Your resume and cover letter are obviously one of the most important pieces when applying for jobs and making a first impression, but what about your reference list? This is often a forgotten piece of a resume and the interview process by applicants. If you don’t include a reference list on your resume, you can bet your interviewer will ask for it or you’ll fill it out on your application. Either way you’ll be providing a list at some point and poorly chosen references can really hurt your chances of getting a job. So how should you chose who should go on your references list?
Consider Your Choices
It should be easy to narrow down as your references should be people from your professional life. It’s good to have a personal reference on hand, as this speaks to your character outside of the work place, but generally a potential employer will only want professional references. You should choose someone that is familiar with your skill set and your current work. Don’t choose your coworker/mentor/manager that you haven’t worked with or spoken to in 10 years. You can certainly list them, but you need to also have someone listed who is current in your life. No matter your reference, they should be someone you know will speak highly of you.
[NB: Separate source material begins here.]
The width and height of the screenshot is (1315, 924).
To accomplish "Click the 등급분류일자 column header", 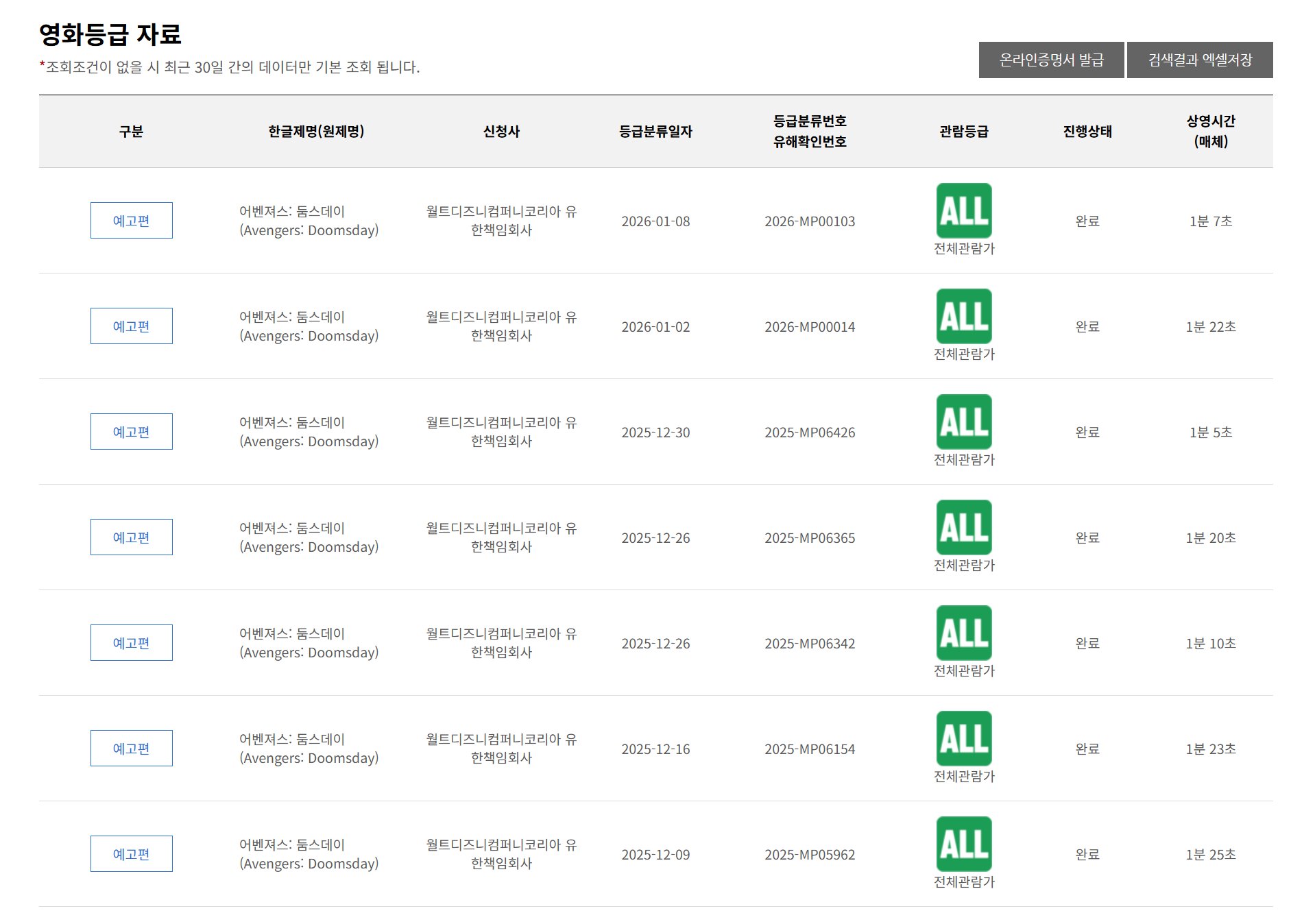I will [x=655, y=132].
Before you list anyone as a reference you need to reach out and ensure they are willing to speak with someone and will put a good word in for you. (Hence why it’s probably not a good idea to use that colleague from 10 years ago that you don’t speak with) You want to give the reference a heads up they may be receiving a call and make sure they are comfortable!
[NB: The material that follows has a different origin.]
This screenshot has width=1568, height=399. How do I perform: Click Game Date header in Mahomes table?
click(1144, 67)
Provide your References Information
Sending your resume to all references is a good rule of thumb. You want them to be knowledgable of your current and past positions, because they may not work with you, and what you offer. Your references should also know the position your applying for so that they can be prepared when asked why you would be a great fit for that job.
You may have several people in your life you can add to your references list, but you may not need to use them all. Customize your list to best fit the position your applying for – just as you would a resume. Select people who are knowledge of the field or position you’re going into and someone who can speak to your previous experience that relates to that industry.
Provide the Employer All Information
Make it easy on your prospective employer and show up prepared! A good reference list will have a full name, position title, company name, phone number, email address, and a good time for your reference to be reached.